Entries on locating words and elements
· · · · · · ·
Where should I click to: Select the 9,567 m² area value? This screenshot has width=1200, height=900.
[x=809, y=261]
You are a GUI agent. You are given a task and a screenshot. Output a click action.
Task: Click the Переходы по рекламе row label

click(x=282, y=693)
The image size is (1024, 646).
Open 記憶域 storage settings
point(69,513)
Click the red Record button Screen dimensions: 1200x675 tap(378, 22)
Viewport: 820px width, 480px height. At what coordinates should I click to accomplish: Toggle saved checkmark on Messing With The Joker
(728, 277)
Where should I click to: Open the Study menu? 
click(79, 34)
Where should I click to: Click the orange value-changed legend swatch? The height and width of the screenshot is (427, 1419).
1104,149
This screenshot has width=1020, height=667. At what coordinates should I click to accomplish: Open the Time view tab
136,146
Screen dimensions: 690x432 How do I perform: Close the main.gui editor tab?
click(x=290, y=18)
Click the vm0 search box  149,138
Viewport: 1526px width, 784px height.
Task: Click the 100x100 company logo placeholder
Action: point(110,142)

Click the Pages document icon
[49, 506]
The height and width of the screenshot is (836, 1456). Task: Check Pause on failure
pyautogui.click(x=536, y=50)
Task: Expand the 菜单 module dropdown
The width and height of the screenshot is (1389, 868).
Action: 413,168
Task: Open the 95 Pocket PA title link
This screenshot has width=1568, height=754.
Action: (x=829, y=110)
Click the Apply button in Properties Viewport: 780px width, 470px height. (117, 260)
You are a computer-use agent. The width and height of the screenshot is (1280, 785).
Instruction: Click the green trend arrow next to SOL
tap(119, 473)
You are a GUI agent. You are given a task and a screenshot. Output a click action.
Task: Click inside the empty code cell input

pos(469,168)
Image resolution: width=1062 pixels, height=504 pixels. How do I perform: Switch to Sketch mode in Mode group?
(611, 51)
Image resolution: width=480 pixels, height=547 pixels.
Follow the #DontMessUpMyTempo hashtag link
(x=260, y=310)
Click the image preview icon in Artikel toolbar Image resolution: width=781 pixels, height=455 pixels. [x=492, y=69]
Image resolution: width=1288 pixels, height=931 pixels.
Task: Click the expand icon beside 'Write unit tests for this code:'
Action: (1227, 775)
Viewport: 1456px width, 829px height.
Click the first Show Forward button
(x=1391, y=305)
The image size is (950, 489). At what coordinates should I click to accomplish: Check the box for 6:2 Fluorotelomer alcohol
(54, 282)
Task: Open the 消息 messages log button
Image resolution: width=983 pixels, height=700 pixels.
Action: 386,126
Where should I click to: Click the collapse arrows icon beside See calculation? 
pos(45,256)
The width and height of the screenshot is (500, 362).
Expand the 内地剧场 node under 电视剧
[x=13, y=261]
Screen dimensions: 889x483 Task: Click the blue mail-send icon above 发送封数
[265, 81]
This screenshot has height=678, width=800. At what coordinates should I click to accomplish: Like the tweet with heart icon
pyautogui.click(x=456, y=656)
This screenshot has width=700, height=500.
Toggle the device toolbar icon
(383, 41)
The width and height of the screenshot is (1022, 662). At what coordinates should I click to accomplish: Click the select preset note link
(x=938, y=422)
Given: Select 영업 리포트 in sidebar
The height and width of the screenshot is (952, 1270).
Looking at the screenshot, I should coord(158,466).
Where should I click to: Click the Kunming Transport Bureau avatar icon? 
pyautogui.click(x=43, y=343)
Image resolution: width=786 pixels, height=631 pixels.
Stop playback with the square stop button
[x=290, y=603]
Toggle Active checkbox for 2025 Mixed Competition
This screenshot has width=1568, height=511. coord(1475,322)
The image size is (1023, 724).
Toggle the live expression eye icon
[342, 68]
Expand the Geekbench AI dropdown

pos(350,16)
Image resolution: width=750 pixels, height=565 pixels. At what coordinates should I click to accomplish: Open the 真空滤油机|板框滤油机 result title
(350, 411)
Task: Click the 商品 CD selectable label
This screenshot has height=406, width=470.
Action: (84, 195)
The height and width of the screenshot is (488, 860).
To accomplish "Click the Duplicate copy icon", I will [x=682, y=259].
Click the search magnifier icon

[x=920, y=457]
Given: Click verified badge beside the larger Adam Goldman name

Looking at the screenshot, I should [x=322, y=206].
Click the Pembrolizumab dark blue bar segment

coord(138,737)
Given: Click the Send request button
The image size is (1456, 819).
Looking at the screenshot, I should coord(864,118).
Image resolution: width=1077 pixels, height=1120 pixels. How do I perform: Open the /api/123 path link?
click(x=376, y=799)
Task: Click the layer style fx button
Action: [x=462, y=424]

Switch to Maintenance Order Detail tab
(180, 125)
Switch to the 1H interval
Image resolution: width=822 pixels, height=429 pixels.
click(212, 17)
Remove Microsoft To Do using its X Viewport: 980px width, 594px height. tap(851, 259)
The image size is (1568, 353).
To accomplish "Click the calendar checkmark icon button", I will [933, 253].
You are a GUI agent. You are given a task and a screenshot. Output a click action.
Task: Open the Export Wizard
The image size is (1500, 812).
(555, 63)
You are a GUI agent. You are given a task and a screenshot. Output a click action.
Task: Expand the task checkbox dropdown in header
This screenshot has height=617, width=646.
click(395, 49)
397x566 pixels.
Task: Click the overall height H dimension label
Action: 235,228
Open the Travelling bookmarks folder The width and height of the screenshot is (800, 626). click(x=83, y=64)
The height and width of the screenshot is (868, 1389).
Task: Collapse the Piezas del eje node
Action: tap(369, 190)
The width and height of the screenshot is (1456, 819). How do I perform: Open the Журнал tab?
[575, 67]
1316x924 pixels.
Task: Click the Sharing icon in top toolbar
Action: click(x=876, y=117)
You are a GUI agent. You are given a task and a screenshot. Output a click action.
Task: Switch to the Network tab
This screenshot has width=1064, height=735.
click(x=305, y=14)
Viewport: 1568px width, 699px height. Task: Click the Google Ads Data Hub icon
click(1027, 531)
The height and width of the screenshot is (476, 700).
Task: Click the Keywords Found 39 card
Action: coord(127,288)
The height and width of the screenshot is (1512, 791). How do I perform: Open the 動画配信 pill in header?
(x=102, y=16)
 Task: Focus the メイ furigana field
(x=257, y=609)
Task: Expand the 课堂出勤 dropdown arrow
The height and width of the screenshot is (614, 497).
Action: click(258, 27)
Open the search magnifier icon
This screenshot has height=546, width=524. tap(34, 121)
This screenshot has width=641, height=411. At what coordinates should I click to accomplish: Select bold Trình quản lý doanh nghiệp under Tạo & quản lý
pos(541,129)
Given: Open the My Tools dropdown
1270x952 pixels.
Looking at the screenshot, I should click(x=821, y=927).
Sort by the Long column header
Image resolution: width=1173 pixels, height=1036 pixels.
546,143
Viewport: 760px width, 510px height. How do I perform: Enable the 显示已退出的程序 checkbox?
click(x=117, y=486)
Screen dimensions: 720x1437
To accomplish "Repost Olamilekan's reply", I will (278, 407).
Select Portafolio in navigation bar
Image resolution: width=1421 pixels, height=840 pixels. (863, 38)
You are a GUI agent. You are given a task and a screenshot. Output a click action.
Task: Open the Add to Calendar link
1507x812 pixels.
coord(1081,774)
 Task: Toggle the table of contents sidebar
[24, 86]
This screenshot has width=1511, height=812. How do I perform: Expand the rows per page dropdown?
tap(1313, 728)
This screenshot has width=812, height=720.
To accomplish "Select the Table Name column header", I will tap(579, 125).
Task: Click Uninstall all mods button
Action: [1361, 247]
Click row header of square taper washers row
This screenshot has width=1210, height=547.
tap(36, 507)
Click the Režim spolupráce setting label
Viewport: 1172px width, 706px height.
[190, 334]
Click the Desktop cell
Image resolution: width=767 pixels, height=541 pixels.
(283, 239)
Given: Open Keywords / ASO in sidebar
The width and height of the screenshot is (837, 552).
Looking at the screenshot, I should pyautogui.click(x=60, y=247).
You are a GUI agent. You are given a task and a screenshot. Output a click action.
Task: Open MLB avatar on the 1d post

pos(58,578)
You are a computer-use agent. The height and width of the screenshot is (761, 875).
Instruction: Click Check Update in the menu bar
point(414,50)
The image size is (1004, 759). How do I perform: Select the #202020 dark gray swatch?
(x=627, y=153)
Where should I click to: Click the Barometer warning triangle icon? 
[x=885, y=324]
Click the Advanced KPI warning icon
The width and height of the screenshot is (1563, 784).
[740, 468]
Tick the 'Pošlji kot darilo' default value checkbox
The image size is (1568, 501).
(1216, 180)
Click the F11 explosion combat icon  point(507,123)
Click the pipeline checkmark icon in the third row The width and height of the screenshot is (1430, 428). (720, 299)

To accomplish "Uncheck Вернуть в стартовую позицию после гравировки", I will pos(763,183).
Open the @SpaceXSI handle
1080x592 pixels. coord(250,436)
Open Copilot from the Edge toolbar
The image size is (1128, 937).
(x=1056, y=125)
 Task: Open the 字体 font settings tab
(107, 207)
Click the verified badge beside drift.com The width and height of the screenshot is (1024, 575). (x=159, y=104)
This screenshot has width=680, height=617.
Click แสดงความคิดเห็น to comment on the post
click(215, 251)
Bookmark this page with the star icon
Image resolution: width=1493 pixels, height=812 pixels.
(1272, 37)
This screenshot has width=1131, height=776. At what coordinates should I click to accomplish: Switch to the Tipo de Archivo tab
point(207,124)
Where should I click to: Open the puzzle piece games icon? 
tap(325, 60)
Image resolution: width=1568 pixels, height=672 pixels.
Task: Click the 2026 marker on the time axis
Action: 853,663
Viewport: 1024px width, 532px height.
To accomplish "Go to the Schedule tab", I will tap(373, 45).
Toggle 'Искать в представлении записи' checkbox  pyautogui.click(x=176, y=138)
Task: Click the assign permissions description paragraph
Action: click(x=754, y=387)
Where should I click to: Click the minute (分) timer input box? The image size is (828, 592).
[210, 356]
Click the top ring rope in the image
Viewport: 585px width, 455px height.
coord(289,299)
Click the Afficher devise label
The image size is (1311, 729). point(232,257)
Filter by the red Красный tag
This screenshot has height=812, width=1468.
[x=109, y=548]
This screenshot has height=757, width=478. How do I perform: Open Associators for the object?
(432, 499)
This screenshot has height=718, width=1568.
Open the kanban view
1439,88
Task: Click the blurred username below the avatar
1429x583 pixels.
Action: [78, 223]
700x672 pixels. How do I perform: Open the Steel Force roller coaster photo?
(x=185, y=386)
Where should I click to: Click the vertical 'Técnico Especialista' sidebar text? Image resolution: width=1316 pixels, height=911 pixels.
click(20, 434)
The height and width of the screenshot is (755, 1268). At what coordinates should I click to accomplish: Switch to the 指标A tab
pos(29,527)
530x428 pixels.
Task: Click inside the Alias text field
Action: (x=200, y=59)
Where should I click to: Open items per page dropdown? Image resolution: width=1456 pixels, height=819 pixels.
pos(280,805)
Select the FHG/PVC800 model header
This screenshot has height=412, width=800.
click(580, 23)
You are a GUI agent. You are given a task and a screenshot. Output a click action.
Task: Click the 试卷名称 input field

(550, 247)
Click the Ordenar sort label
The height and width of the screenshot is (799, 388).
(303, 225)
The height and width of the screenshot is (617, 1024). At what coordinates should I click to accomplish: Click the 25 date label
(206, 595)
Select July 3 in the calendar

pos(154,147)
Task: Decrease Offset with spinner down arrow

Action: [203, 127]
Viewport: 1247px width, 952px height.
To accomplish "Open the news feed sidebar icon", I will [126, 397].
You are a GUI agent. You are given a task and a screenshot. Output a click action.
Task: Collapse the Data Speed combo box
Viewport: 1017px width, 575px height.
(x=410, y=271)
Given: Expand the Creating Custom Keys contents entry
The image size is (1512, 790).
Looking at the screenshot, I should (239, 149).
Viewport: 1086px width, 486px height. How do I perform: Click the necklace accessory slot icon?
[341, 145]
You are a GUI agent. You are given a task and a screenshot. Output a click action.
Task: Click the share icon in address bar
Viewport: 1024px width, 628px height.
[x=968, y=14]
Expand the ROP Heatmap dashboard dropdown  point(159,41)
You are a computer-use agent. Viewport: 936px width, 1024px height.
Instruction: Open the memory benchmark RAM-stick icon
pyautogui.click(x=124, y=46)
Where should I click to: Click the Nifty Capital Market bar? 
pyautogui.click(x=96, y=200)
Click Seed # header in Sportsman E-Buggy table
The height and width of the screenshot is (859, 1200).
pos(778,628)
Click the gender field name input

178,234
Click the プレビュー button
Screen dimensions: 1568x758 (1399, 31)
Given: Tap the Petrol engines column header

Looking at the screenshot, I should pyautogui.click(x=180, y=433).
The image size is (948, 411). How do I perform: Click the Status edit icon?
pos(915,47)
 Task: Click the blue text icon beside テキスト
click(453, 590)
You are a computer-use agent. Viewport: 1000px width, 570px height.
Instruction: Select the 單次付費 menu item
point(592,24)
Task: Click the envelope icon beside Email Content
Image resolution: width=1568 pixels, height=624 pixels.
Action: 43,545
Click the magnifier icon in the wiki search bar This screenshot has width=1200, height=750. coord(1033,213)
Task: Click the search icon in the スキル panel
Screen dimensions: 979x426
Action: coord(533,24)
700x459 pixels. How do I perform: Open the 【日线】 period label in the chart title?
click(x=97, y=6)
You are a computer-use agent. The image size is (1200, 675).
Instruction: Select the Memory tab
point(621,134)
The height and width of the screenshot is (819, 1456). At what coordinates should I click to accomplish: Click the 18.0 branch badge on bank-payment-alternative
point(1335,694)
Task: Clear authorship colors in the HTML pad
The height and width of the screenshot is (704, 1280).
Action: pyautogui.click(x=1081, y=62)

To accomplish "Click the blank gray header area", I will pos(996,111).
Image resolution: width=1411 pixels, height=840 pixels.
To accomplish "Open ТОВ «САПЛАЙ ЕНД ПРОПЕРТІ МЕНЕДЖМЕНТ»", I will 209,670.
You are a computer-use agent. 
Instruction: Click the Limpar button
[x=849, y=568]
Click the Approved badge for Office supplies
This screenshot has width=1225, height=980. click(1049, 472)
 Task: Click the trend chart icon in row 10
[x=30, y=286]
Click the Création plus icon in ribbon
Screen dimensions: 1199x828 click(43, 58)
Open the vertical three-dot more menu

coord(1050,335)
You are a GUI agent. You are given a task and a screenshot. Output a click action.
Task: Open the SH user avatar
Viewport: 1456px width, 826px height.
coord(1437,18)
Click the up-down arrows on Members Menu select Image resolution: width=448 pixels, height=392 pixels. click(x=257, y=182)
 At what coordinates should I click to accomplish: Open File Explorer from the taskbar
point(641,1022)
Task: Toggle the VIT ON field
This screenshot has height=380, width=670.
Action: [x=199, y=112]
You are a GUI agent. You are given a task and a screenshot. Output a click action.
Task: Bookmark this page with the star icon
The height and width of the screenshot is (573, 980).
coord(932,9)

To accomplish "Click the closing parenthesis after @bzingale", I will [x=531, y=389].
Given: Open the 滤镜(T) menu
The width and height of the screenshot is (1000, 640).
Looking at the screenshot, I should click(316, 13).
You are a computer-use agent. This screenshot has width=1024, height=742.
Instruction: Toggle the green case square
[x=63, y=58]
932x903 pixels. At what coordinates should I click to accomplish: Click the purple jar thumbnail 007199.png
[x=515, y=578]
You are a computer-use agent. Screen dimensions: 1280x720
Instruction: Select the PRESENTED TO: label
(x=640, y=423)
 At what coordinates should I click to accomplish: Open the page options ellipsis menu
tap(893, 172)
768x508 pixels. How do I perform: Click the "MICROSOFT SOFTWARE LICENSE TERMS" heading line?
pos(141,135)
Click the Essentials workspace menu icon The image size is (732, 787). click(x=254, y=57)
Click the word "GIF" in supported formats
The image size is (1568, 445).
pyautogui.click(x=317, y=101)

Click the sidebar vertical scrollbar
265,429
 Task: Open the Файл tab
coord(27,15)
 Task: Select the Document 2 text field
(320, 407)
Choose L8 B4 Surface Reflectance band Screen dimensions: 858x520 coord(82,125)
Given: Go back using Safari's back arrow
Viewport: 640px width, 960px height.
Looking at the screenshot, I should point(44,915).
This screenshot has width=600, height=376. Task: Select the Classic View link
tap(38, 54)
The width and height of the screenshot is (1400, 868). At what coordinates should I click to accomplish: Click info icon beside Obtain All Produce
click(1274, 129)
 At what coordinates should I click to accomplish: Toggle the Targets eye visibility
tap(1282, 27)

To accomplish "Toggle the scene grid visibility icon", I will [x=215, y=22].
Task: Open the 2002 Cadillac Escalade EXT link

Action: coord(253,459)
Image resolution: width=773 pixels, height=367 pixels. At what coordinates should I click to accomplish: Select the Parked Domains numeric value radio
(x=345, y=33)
· · · · · · ·
Set down, word for word, the lines of the records from the very first one through the line that contains "click(x=290, y=18)", including both ends.

Where should I click to: Select the 9,567 m² area value? This screenshot has width=1200, height=900.
[x=809, y=261]
You are a GUI agent. You are given a task and a screenshot. Output a click action.
Task: Click the Переходы по рекламе row label

click(x=282, y=693)
The image size is (1024, 646).
Open 記憶域 storage settings
point(69,513)
Click the red Record button Screen dimensions: 1200x675 tap(378, 22)
Viewport: 820px width, 480px height. At what coordinates should I click to accomplish: Toggle saved checkmark on Messing With The Joker
(728, 277)
Where should I click to: Open the Study menu? 
click(79, 34)
Where should I click to: Click the orange value-changed legend swatch? The height and width of the screenshot is (427, 1419).
1104,149
This screenshot has width=1020, height=667. At what coordinates should I click to accomplish: Open the Time view tab
136,146
Screen dimensions: 690x432 How do I perform: Close the main.gui editor tab?
click(x=290, y=18)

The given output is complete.